**Jobs**
**A)** In the forum thread about "-=" versus reassignment, which part of which chapter of the book is the poster studying?
**B)** For the forum thread about "-=" versus reassignment, say whether each statement agrees with it, answering yes or no and quoting the deciding words: (i) The poster says that w -= w.grad * lr changes the original tensor. (ii) The thread was posted in 2021. (iii) The poster says that w = w - (w.grad * lr) also changes the original tensor.
**C)** Continue the forum thread about "-=" versus reassignment from the point where it stops.

** START OF Document segment **

With "-=" or without is a big difference. why?

shinhongwu · December 27, 2020, 3:51am

I am studying the part of Stochastic Gradient Descent in chapter 4 of the book, playing around with .grad. One thing comes up with surprise which I would like to have someone help me to clarify. When I applied w -= w.grad * lr it affect the original tensor and if I replaced it with w = w - (w.grad * lr) it won’t affect the original one. Why is that?

The codes are as the following:

-= example
a = tensor(1.).requires_grad_()
a.grad = tensor(0.9)
a.grad
>tensor(0.9000)
b = a.grad
b -= b * 0.1
b
>tensor(0.8100)
a.grad
>tensor(0.8100)

non-= example
a = tensor(1.).requires_grad_()
a.grad = tensor(0.9)
a.grad
>tensor(0.9000)

** END OF Document segment **
** START OF Dataset rows **

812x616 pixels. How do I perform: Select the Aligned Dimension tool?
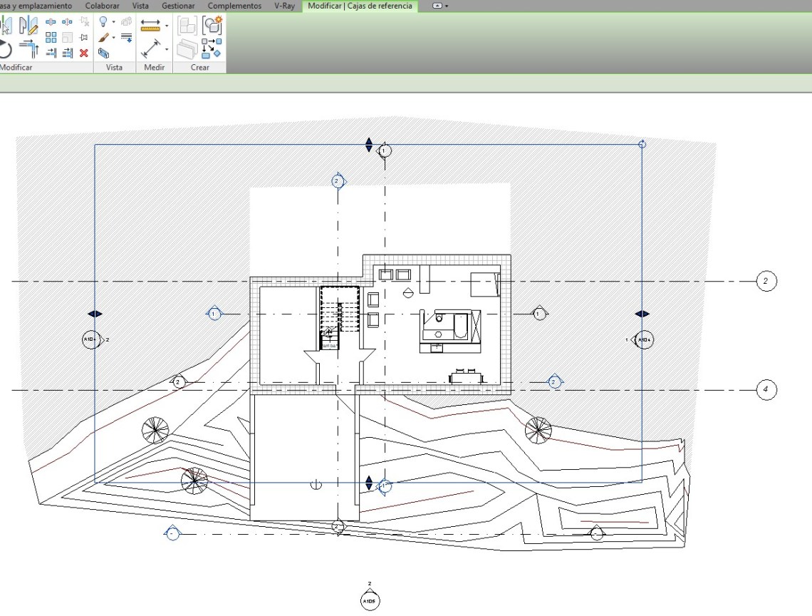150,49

** END OF Dataset rows **
** START OF Dataset rows **

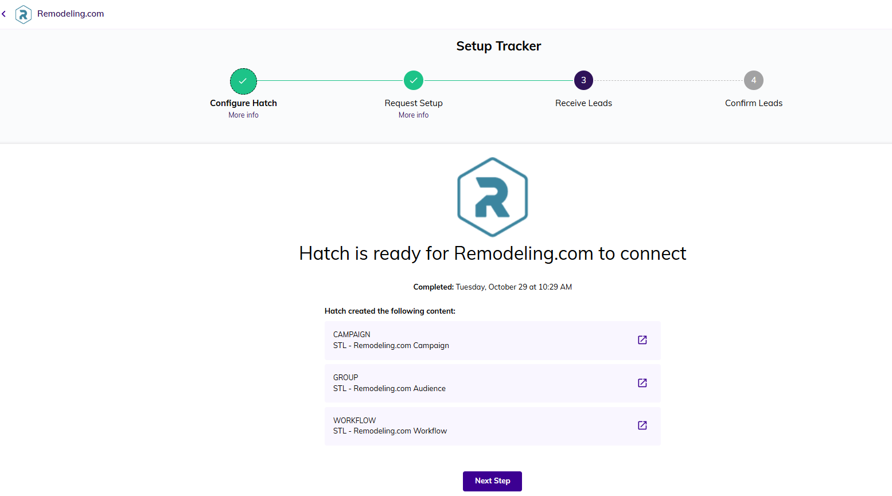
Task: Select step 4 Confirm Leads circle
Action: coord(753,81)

** END OF Dataset rows **

**In response**
**A)** The part on Stochastic Gradient Descent in chapter 4.

**B)**
(i) Yes: "When I applied w -= w.grad * lr it affect the original tensor"
(ii) No: "December 27, 2020, 3:51am"
(iii) No: "it won’t affect the original one"

**C)**
b = a.grad
b = b - (b * 0.1)
b
>tensor(0.8100)
a.grad
>tensor(0.9000)

shinhongwu

Pomo · December 27, 2020, 4:53am

In the second case, b = b - (b * 0.1) creates a second tensor that is no longer connected to a. In the first case, b is a reference to a.grad., and changing it in place alters a.grad.

You must think of Python variables as references (pointers) to a specific thing in memory.

HTH, Malcolm

shinhongwu · December 27, 2020, 5:50am

Thanks for your clarification, Malcolm.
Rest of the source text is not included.